What the task asks
Use the entries below and reproduce exactly the lines from the one containing "Screen dimensions: 1366x768" down to the one containing "Task: Expand options for the 6月3日 post", both of them included.

[Collected data]

---

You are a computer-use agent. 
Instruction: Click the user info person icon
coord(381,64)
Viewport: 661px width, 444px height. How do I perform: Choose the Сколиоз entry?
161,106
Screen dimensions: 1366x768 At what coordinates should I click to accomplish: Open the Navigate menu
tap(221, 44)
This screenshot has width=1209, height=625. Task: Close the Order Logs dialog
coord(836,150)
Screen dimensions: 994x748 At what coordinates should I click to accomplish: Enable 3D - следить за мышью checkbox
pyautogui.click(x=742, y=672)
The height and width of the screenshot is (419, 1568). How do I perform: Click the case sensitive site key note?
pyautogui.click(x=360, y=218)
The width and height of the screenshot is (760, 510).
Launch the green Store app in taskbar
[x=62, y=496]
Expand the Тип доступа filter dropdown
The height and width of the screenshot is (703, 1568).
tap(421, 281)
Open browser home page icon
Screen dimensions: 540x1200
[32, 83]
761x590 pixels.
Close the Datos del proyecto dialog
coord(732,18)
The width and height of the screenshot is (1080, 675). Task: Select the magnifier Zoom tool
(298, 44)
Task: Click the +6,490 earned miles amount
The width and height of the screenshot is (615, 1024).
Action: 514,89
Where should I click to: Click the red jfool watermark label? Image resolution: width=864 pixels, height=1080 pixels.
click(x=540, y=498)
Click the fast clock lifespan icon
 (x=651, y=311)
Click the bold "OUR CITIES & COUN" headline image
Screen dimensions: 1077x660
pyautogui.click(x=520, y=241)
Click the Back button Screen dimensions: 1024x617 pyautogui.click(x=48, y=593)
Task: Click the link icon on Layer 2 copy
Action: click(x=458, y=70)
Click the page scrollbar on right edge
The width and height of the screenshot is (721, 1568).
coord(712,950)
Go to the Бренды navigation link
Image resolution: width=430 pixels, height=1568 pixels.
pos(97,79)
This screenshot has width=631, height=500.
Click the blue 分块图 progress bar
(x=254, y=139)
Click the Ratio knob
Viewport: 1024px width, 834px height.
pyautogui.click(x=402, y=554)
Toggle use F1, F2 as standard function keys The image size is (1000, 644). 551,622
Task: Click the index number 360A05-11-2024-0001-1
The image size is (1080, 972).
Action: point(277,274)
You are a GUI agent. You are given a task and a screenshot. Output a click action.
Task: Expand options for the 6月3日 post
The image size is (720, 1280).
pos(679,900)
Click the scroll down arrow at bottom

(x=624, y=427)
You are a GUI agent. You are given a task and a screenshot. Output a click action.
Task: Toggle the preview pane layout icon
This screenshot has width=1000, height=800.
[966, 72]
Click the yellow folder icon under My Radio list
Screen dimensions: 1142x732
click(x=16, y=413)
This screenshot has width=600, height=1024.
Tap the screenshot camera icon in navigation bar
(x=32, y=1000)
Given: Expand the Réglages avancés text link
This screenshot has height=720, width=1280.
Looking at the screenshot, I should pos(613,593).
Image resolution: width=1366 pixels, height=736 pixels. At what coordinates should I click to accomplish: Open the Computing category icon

---

Answer
Screen dimensions: 1366x768 At what coordinates should I click to accomplish: Open the Navigate menu
tap(221, 44)
This screenshot has width=1209, height=625. Task: Close the Order Logs dialog
coord(836,150)
Screen dimensions: 994x748 At what coordinates should I click to accomplish: Enable 3D - следить за мышью checkbox
pyautogui.click(x=742, y=672)
The height and width of the screenshot is (419, 1568). How do I perform: Click the case sensitive site key note?
pyautogui.click(x=360, y=218)
The width and height of the screenshot is (760, 510).
Launch the green Store app in taskbar
[x=62, y=496]
Expand the Тип доступа filter dropdown
The height and width of the screenshot is (703, 1568).
tap(421, 281)
Open browser home page icon
Screen dimensions: 540x1200
[32, 83]
761x590 pixels.
Close the Datos del proyecto dialog
coord(732,18)
The width and height of the screenshot is (1080, 675). Task: Select the magnifier Zoom tool
(298, 44)
Task: Click the +6,490 earned miles amount
The width and height of the screenshot is (615, 1024).
Action: 514,89
Where should I click to: Click the red jfool watermark label? Image resolution: width=864 pixels, height=1080 pixels.
click(x=540, y=498)
Click the fast clock lifespan icon
 (x=651, y=311)
Click the bold "OUR CITIES & COUN" headline image
Screen dimensions: 1077x660
pyautogui.click(x=520, y=241)
Click the Back button Screen dimensions: 1024x617 pyautogui.click(x=48, y=593)
Task: Click the link icon on Layer 2 copy
Action: click(x=458, y=70)
Click the page scrollbar on right edge
The width and height of the screenshot is (721, 1568).
coord(712,950)
Go to the Бренды navigation link
Image resolution: width=430 pixels, height=1568 pixels.
pos(97,79)
This screenshot has width=631, height=500.
Click the blue 分块图 progress bar
(x=254, y=139)
Click the Ratio knob
Viewport: 1024px width, 834px height.
pyautogui.click(x=402, y=554)
Toggle use F1, F2 as standard function keys The image size is (1000, 644). 551,622
Task: Click the index number 360A05-11-2024-0001-1
The image size is (1080, 972).
Action: point(277,274)
You are a GUI agent. You are given a task and a screenshot. Output a click action.
Task: Expand options for the 6月3日 post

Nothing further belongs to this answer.